■ Given instruction
Reproduce the data below verbatim, from the line with "How do I perform: Open" to the line with "pyautogui.click(x=539, y=110)", including both of those lines. Leave the pictures out of your copy.

■ The records

■ ■ ■ ■ ■ ■ ■

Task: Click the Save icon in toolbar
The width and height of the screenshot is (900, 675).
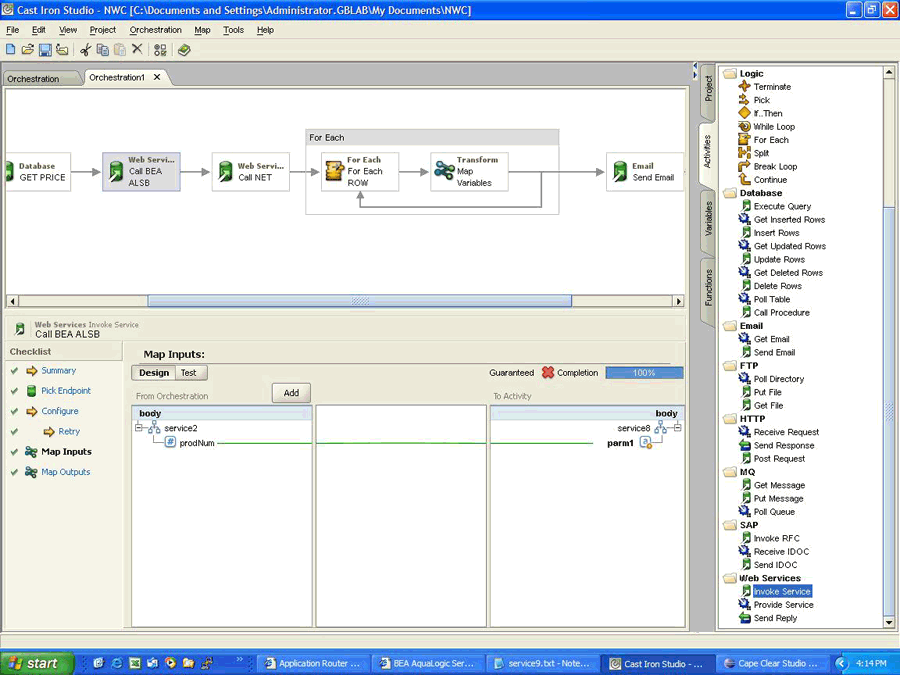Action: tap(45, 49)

■ ■ ■ ■ ■ ■ ■

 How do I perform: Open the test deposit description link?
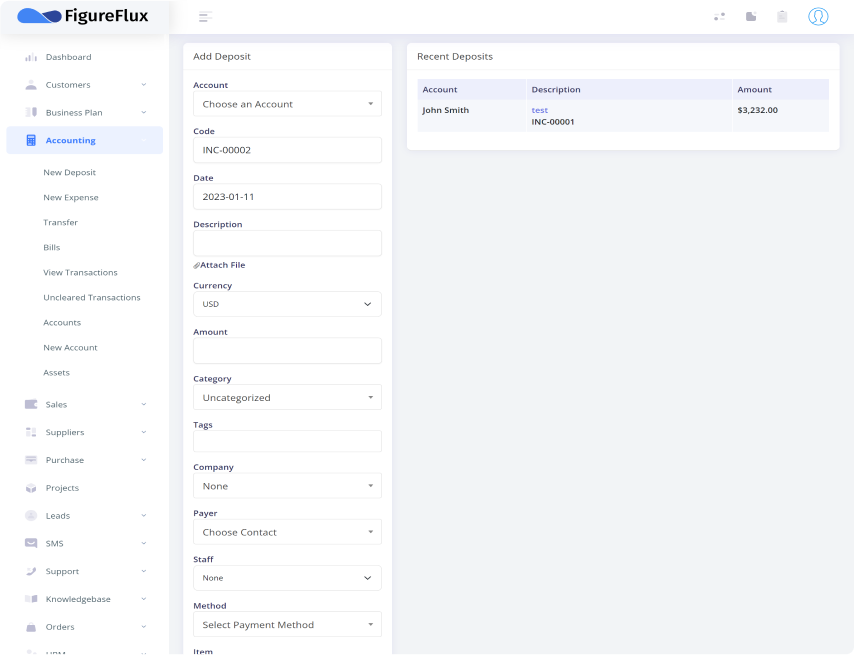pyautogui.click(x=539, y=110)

■ ■ ■ ■ ■ ■ ■

■ Expected answer
 How do I perform: Open the test deposit description link?
pyautogui.click(x=539, y=110)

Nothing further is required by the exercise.